La importancia de la tradición pasa “por entender de que se trata el oficio y tener un registro cada vez más amplio de procedimientos.” No obstante, sostiene Felipe, la predilección es por la poesía que es directa al corazón. “Por decirlo de alguna forma, hay un tema de honestidad y de dirección que te termina gustando mucho y que podrías decir bueno, perfecto: un poema puede justificar toda la obra de un poeta.”  Evoca la poesía de Oliverio Girondo y la prosa de Alejandra Pizarnik, así como a Joaquín Giannuzzi y Horacio Fiebelkorn; también a Susana Thenon y la generación de los 90´. Y entre poetas más actuales, observa una fuerte calidad interpretativa en Sebastián Goyeneche y Malén Denis así como en Mercedes Halfon o Carla Sagulo.

Claramente, la escritura artística -o mismo, el arte en general- no es un índice listado de sensibilidades y formas correspondientes; es en vano tratar de cercar las posibilidades del texto, más allá de una primera lectura, como “poesía”, “novela”, “cuento” o cualquier otra opción; y si bien hay un afán técnico del quehacer poético en el entretejido de las voces de éste, su primer “drama”, hay mucha distancia entre la comprensión matemática y los destinos múltiples emocionales a los que saca pasaje el lector cuando aborda Los tambores difieren.

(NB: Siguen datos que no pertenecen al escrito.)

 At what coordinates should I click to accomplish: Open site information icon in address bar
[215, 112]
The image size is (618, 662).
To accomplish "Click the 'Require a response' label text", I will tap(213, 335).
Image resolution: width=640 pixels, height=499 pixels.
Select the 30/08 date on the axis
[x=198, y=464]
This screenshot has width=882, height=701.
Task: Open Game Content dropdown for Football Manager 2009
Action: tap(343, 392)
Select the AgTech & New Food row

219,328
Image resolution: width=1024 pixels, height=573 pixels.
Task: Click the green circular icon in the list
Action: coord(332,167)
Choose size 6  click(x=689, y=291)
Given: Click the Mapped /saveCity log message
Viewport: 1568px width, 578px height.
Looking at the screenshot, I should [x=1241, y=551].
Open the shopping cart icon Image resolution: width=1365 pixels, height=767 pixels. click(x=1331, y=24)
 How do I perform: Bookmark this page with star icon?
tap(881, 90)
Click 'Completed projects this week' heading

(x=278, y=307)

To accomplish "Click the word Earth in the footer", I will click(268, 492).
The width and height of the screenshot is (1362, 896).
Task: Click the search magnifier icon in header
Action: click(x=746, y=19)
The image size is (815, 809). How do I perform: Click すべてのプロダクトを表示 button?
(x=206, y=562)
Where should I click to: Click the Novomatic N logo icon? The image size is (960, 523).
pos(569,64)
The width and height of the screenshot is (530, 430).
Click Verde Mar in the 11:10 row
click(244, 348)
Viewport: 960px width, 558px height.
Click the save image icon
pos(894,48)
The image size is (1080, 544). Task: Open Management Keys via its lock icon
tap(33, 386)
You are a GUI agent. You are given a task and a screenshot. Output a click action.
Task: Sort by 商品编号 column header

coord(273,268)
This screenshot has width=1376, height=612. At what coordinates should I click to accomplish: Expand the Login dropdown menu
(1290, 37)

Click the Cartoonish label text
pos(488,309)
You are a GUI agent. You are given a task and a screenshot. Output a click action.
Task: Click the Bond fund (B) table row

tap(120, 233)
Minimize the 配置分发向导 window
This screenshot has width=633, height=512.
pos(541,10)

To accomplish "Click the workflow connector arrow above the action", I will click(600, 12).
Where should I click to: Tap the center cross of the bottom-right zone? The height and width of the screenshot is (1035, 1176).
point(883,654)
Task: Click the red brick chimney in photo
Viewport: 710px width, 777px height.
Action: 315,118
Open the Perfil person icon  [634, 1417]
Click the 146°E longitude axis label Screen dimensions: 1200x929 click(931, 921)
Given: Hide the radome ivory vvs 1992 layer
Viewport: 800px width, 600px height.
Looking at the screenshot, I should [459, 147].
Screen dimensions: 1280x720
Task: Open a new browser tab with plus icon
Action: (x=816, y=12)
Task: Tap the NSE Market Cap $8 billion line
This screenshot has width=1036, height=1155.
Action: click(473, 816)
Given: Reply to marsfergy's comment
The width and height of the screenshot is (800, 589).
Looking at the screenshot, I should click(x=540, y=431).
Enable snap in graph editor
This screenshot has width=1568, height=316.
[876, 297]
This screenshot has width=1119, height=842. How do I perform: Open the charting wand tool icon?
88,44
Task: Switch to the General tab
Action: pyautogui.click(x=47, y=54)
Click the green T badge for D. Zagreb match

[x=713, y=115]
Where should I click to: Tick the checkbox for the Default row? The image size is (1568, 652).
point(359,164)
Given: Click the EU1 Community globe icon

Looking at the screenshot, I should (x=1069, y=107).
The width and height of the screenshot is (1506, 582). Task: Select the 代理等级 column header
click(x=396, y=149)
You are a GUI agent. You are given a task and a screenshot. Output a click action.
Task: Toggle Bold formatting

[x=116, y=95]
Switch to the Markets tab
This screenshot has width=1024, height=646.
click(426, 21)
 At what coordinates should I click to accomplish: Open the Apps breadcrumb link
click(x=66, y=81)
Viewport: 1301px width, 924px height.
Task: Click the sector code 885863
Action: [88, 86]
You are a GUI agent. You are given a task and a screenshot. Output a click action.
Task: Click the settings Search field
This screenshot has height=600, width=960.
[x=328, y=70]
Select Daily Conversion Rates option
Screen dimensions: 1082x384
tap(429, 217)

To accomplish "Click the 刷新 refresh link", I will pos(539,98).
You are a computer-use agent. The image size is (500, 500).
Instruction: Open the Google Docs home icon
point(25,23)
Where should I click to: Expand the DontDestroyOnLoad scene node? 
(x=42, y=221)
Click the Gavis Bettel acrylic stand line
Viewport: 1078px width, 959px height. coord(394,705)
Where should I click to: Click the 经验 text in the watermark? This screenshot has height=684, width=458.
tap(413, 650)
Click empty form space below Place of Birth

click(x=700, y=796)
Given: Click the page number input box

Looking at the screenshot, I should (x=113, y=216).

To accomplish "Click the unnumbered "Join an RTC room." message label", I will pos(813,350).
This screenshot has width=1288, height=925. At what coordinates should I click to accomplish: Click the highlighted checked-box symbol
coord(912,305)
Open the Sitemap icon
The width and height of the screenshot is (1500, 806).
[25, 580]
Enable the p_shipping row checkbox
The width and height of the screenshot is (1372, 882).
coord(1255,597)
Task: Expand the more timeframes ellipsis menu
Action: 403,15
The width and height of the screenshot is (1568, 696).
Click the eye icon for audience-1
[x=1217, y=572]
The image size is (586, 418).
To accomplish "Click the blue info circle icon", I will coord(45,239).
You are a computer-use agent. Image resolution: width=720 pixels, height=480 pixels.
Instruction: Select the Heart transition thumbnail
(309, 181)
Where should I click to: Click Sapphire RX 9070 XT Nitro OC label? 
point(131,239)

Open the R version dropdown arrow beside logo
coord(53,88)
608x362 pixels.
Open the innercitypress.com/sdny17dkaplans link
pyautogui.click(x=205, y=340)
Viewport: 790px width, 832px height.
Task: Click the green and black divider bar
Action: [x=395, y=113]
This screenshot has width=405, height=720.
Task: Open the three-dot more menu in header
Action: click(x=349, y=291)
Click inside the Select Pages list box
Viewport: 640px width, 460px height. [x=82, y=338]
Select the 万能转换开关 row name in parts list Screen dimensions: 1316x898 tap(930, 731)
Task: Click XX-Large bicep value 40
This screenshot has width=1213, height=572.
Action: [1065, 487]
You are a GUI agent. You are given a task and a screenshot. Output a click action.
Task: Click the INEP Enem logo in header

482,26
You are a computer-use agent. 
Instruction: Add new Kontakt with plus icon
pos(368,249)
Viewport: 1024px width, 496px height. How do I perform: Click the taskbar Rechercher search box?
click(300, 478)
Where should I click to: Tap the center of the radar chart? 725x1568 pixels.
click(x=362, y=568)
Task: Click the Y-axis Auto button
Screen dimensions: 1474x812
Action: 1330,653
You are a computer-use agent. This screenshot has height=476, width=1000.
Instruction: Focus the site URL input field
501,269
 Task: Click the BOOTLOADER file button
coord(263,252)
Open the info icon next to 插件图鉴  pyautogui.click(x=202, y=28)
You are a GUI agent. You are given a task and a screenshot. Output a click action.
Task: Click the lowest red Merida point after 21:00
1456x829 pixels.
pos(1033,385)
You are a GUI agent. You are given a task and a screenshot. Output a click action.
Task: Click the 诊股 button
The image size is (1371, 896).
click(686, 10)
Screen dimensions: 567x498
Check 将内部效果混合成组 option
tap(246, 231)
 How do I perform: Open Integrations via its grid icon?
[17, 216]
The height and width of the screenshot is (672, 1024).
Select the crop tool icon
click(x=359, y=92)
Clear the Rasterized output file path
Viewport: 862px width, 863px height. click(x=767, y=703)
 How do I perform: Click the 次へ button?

Esa búsqueda certera, al corazón, aparece como un síntoma que observamos en las continuas mutaciones de un texto constantemente conmocionado. Es la búsqueda que implica “conocer el oficio”, y que involucra lo que vivimos y lo que creamos, como parte de una puesta en escena, de un juego. En el fondo, todo drama supone una fuerte huella lúdica, que empapa tanto el guión como la interpretación de quien se preste al papel. Y si podemos observar una tradición con la que juega Los tambores difieren, es en la que apunta directo al pecho y da justo en el blanco.